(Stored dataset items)
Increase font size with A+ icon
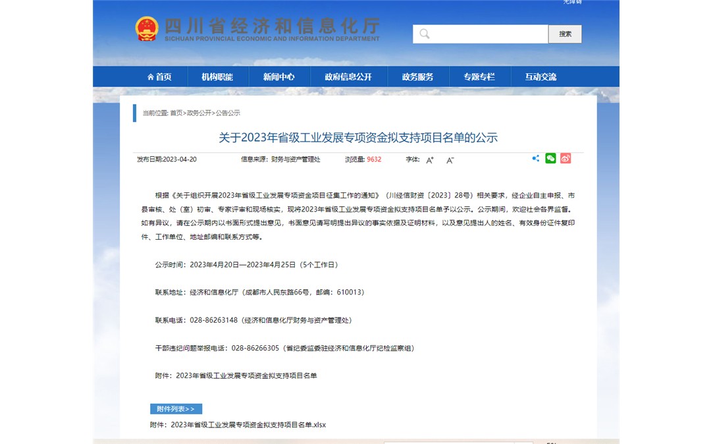713x444 pixels. coord(430,160)
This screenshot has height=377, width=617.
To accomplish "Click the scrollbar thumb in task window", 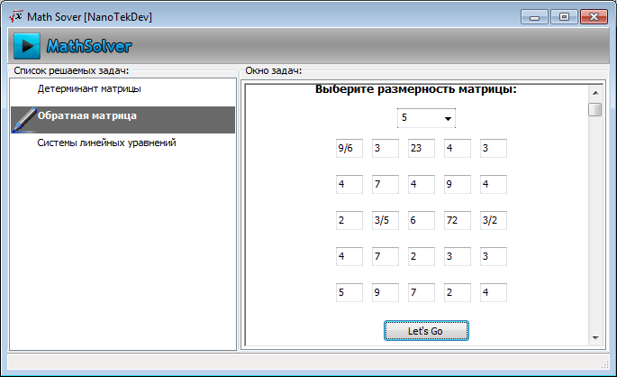I will pyautogui.click(x=595, y=109).
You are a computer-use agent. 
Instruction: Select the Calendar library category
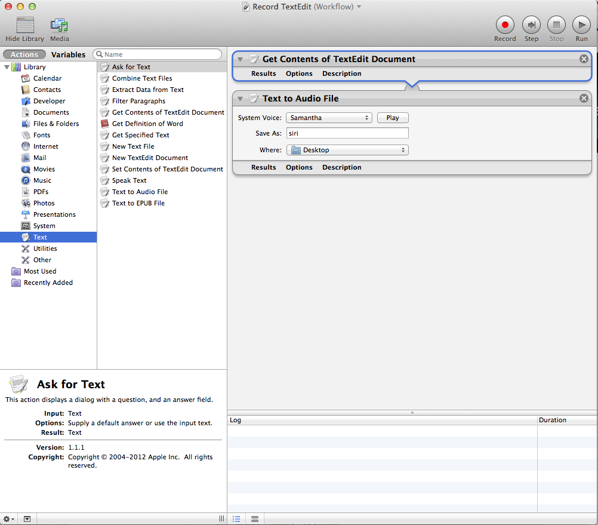[47, 78]
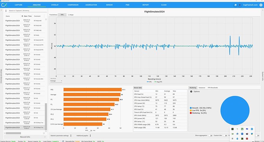264x142 pixels.
Task: Open the Additional graphs three-dot menu
Action: (x=90, y=135)
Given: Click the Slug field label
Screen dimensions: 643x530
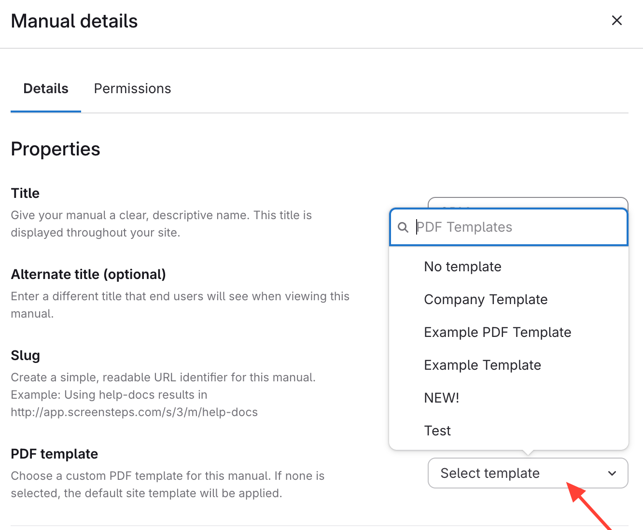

§ WHAT YOU SHOULD DO: The lines from the one holding "Instruction: Select the" through the end of the entries are to be transcribed exactly, both ends included, with the pictures left out.

§ RESULT:
Instruction: Select the Calendar library category
[47, 78]
264x142 pixels.
Task: Open the Additional graphs three-dot menu
Action: (x=90, y=135)
Given: Click the Slug field label
Screen dimensions: 643x530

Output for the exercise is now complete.